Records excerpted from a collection
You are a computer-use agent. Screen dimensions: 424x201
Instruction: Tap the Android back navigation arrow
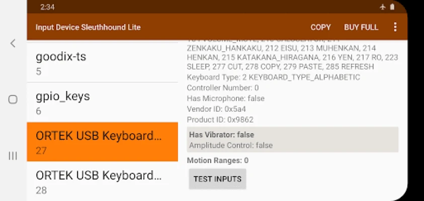pos(13,44)
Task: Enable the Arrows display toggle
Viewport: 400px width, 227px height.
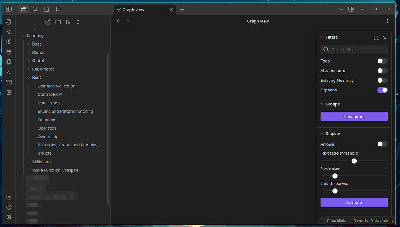Action: 382,144
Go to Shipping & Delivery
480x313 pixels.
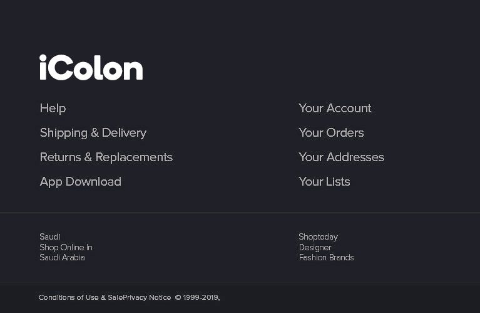[93, 133]
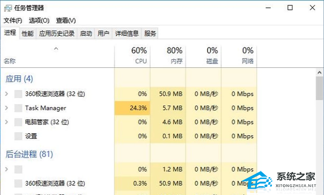Viewport: 324px width, 195px height.
Task: Sort processes by the 内存 column header
Action: (168, 55)
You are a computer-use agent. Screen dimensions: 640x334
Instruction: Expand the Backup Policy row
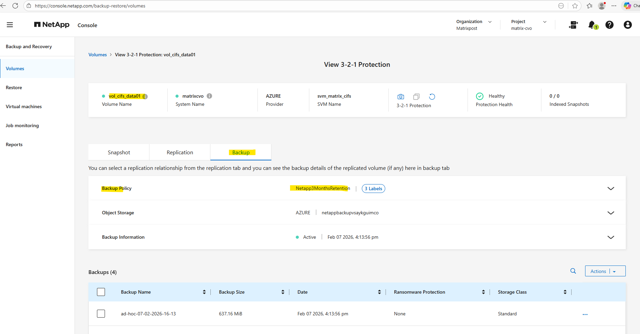(x=611, y=189)
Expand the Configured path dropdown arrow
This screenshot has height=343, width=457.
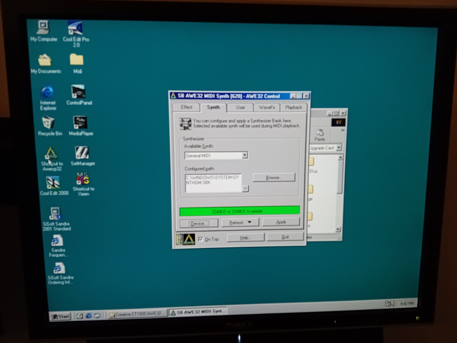(x=245, y=188)
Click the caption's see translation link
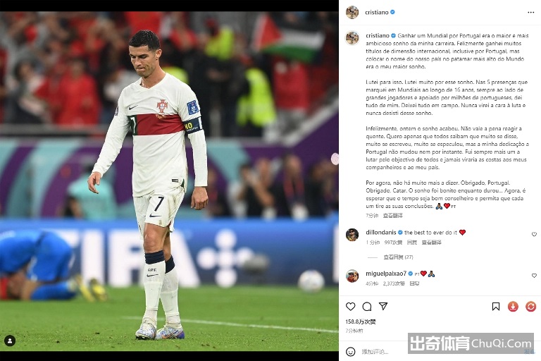 pyautogui.click(x=392, y=216)
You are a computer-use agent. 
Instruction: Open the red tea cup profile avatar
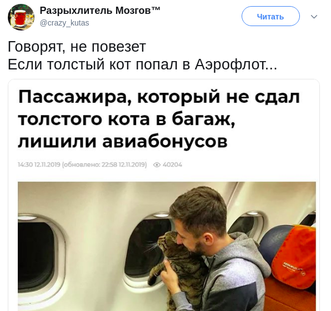pyautogui.click(x=21, y=17)
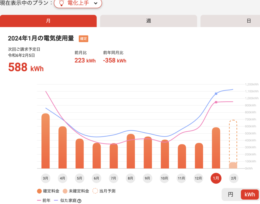
Task: Expand plan list with chevron arrow
Action: coord(95,3)

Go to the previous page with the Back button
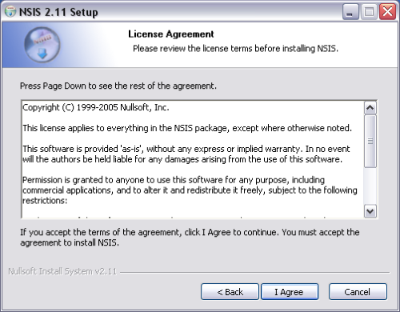pos(230,292)
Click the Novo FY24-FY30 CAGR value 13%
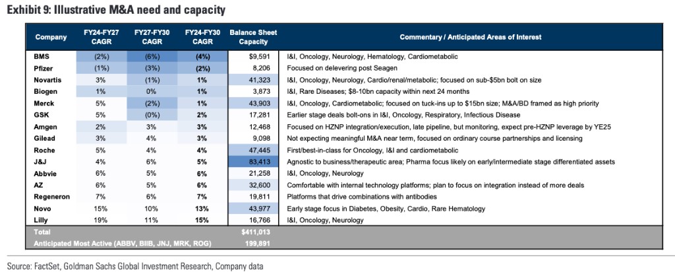The image size is (675, 272). pyautogui.click(x=202, y=209)
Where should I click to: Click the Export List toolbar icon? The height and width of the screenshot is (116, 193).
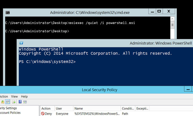click(14, 102)

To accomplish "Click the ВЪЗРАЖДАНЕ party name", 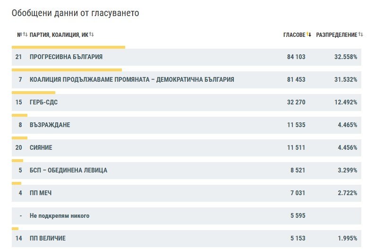I will click(x=50, y=125).
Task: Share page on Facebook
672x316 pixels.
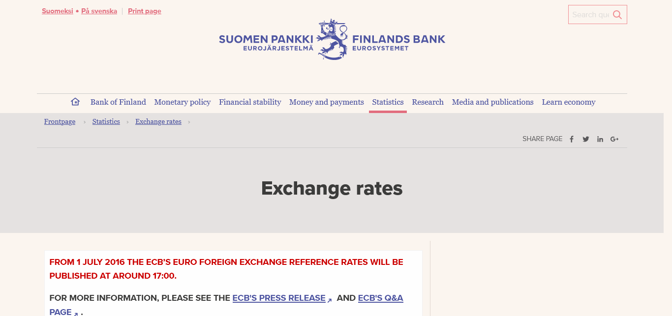Action: point(572,139)
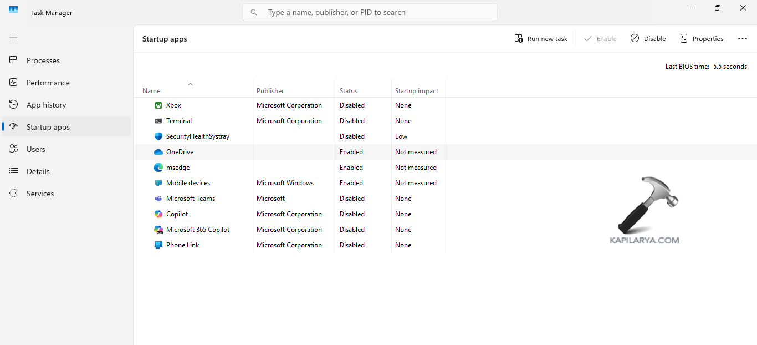Toggle Name column sort order chevron

pyautogui.click(x=191, y=84)
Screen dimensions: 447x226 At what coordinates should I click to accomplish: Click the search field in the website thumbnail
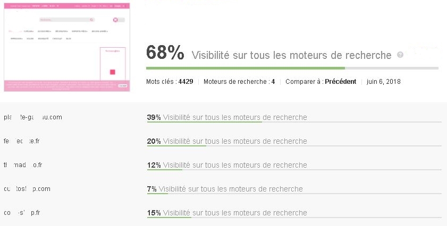67,20
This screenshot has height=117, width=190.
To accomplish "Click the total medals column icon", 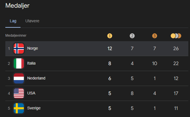I will tap(176, 36).
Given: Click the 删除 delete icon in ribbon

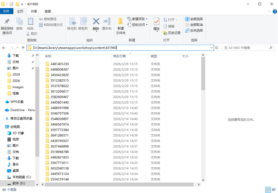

ACTIVITY
Starting from the first line of the entries above, print each line exactly until the line containing "Go to Shipping & Delivery" has been printed, and skip the pictures.

PROBLEM SOLUTION
You are a computer-use agent. Screen dimensions: 424x201
Instruction: Tap the Android back navigation arrow
pos(13,44)
Task: Enable the Arrows display toggle
Viewport: 400px width, 227px height.
Action: 382,144
Go to Shipping & Delivery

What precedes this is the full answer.